__DOKUMEN SUMBER__
★ ★ ★ ★
6 Seandainya prosedur, tatacara dan alasan pemberlakuan Dekrit Presiden 5 Juli 1959 itu sah/legal secara juridis konstitusional, apakah UUD-45 itu berpihak kepada rakyat, ataukah kepada penguasa/negara, sehingga penguasalah sebagai penentu ? Apakah kesupelan, keelastisan UUD-45 itu lebih menguntungkan rakyat ataukah menguntungkan yang berkuasa ? Perlukan UUD-45 itu dipertahankan, atau diganti sama sekali ?

Menurut telaah Muhammad Yamin tentang proses terjadinya UUD-45, dikemkakan bahwa “waktu undang-undang Indonesia dirancang, maka kata pembukanya menjamin demokrasi, tetapi pasal-pasalnya benci kepada kemerdekaan diri dan menentang liberalisme dan demokrasi revolusioner. Bagi Republik Indonesia 1945 yang mengakui demokrasi dalam kata pembukanya sebagai dasar negara, maka menyolok mata benar hak-kemerdekaaan warga negara terlalu terbatas ditetapkan dalam Undang Undang Dasar. Hanyalah tiga pasal yang menjamin hak itu, yaitu pasal 27, 28, 29 (Mr Muhammad Yamin, “Proklamasi dan Konstitusi RI”, 1952:90). Pada halaman berikutnya, Yamin mengemukakan bahwa “Konstitusi RIS dan RI-1950 ialah satu-satunya daripada segala Konstitusi sedunia yang telah berhasil memasukkan Hak asasi seperti putusan UNO/PBB ke dalam Piagam Konstitusi.

7 Apakah yang menarik minat rezim orla (Demokrasi Terpimpin) dan orba (Demokrasi Pancasila) untuk gigih bersikukuh mempertahankan UUD-45 ? Apakah karena kesupelan dan keelastisannya, sehingga dapat dimanipulasi sesuai menurut selera yang berkuasa ? Apakah ketidak-adilan, pelanggaran HAM, penindasan oleh bangsa sendiri semasa rezim orla dan orba, intimidasi dan stigmatisasi juga dimungkinkan oleh karena kesupelan dan keelastisan UUD-45 dimanipulasi oleh yang berkuasa ? Apakah kesupelan dan keelastisan UUD-45 itu menguntungkan rakyat (demokrasi) ataukah hanya menguntungkan yang berkuasa (birokrasi, elitokrasi) ?
★ ★ ★ ★
__DATA YANG DIBERIKAN__
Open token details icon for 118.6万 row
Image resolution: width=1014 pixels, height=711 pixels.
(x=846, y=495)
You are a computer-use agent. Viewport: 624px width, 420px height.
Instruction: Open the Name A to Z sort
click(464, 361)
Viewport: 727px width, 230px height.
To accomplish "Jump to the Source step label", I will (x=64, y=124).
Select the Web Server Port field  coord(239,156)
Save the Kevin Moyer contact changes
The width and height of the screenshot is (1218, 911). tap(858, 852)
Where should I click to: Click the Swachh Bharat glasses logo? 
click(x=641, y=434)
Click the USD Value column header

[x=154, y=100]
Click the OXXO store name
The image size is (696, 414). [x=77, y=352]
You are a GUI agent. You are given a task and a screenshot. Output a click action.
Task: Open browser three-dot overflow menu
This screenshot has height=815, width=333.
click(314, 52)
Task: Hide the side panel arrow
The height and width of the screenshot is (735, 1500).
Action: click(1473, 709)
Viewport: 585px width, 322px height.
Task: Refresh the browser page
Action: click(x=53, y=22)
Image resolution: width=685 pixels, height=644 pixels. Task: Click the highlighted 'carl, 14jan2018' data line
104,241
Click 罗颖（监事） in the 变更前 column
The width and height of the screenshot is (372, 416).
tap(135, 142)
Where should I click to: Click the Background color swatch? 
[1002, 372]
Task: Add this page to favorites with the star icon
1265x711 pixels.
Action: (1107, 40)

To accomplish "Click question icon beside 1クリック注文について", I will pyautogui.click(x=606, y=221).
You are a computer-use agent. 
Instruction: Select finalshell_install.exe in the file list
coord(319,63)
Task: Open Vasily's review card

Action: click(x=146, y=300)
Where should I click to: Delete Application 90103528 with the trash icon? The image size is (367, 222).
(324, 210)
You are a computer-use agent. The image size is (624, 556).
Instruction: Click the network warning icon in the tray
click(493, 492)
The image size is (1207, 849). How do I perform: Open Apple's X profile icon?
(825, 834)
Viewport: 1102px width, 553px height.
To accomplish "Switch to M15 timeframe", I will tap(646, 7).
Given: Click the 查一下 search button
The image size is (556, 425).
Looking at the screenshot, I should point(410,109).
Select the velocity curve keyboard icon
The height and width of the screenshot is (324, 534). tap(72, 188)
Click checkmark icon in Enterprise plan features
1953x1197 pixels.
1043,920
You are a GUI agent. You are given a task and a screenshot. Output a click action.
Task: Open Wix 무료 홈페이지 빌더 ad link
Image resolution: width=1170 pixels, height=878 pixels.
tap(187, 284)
★ ★ ★ ★
__TUGAS ANDA__
Kutiplah bagian dokumen sumber mulai dari "6 Seandainya prosedur, tatacara" sampai "sama sekali ?" tanpa mengubah satu kata pun.

__CONTOH JAWABAN__
6 Seandainya prosedur, tatacara dan alasan pemberlakuan Dekrit Presiden 5 Juli 1959 itu sah/legal secara juridis konstitusional, apakah UUD-45 itu berpihak kepada rakyat, ataukah kepada penguasa/negara, sehingga penguasalah sebagai penentu ? Apakah kesupelan, keelastisan UUD-45 itu lebih menguntungkan rakyat ataukah menguntungkan yang berkuasa ? Perlukan UUD-45 itu dipertahankan, atau diganti sama sekali ?